◆ **Task item**
Word for word, restate the lines of the material below from its first line through the one containing "Given: Open the Calendar dropdown menu". Omit the rest.

◆ **Data for review**

Start of Block

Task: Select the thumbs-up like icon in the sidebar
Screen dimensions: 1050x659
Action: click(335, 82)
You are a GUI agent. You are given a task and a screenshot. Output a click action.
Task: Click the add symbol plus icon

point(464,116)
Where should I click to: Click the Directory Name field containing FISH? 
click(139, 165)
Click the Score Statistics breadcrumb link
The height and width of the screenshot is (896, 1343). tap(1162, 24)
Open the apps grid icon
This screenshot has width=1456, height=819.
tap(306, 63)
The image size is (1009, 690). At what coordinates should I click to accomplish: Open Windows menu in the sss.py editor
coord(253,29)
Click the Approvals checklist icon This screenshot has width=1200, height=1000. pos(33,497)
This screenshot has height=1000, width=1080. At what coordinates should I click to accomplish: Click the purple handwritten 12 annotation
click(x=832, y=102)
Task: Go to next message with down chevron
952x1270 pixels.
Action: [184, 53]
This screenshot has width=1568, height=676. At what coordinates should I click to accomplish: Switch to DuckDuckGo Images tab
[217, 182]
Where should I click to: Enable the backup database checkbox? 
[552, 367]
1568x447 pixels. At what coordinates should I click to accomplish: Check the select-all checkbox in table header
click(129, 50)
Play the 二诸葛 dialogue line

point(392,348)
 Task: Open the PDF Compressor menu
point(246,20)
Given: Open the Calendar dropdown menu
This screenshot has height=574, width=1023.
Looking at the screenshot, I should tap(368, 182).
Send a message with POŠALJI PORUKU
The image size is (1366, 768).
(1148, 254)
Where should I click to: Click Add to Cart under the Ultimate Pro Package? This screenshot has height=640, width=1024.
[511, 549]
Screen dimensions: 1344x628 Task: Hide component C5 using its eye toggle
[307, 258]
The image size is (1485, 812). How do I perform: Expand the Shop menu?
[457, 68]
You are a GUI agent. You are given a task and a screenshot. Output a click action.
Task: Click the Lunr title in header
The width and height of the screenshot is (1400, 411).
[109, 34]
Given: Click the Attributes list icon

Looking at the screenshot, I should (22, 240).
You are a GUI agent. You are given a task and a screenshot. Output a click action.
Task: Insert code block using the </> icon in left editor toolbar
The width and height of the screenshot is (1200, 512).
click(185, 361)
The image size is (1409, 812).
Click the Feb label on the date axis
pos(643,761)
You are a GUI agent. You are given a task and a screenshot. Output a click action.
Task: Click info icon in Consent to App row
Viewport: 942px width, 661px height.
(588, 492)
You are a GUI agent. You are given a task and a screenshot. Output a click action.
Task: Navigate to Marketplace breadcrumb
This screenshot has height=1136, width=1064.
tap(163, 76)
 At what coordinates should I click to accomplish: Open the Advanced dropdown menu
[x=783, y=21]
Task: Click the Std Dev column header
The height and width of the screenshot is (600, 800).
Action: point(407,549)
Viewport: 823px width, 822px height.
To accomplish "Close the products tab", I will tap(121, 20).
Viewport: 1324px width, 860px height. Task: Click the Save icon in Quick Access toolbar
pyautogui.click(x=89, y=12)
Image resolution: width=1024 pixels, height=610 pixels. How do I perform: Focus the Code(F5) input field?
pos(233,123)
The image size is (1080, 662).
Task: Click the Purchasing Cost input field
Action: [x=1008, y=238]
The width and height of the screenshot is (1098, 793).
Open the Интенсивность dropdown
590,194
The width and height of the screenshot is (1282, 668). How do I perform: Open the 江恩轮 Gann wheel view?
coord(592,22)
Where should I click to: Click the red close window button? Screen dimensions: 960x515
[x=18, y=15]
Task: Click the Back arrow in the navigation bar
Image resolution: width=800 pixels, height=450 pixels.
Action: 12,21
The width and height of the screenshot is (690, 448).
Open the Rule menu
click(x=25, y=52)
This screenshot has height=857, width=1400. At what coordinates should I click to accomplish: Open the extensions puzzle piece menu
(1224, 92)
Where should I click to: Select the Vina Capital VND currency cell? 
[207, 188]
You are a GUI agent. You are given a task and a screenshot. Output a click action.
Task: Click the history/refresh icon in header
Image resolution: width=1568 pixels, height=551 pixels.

End of Block

◆ **Task solution**
Task: Select the thumbs-up like icon in the sidebar
Screen dimensions: 1050x659
Action: click(335, 82)
You are a GUI agent. You are given a task and a screenshot. Output a click action.
Task: Click the add symbol plus icon

point(464,116)
Where should I click to: Click the Directory Name field containing FISH? 
click(139, 165)
Click the Score Statistics breadcrumb link
The height and width of the screenshot is (896, 1343). tap(1162, 24)
Open the apps grid icon
This screenshot has width=1456, height=819.
tap(306, 63)
The image size is (1009, 690). At what coordinates should I click to accomplish: Open Windows menu in the sss.py editor
coord(253,29)
Click the Approvals checklist icon This screenshot has width=1200, height=1000. pos(33,497)
This screenshot has height=1000, width=1080. At what coordinates should I click to accomplish: Click the purple handwritten 12 annotation
click(x=832, y=102)
Task: Go to next message with down chevron
952x1270 pixels.
Action: [184, 53]
This screenshot has width=1568, height=676. At what coordinates should I click to accomplish: Switch to DuckDuckGo Images tab
[217, 182]
Where should I click to: Enable the backup database checkbox? 
[552, 367]
1568x447 pixels. At what coordinates should I click to accomplish: Check the select-all checkbox in table header
click(129, 50)
Play the 二诸葛 dialogue line

point(392,348)
 Task: Open the PDF Compressor menu
point(246,20)
Given: Open the Calendar dropdown menu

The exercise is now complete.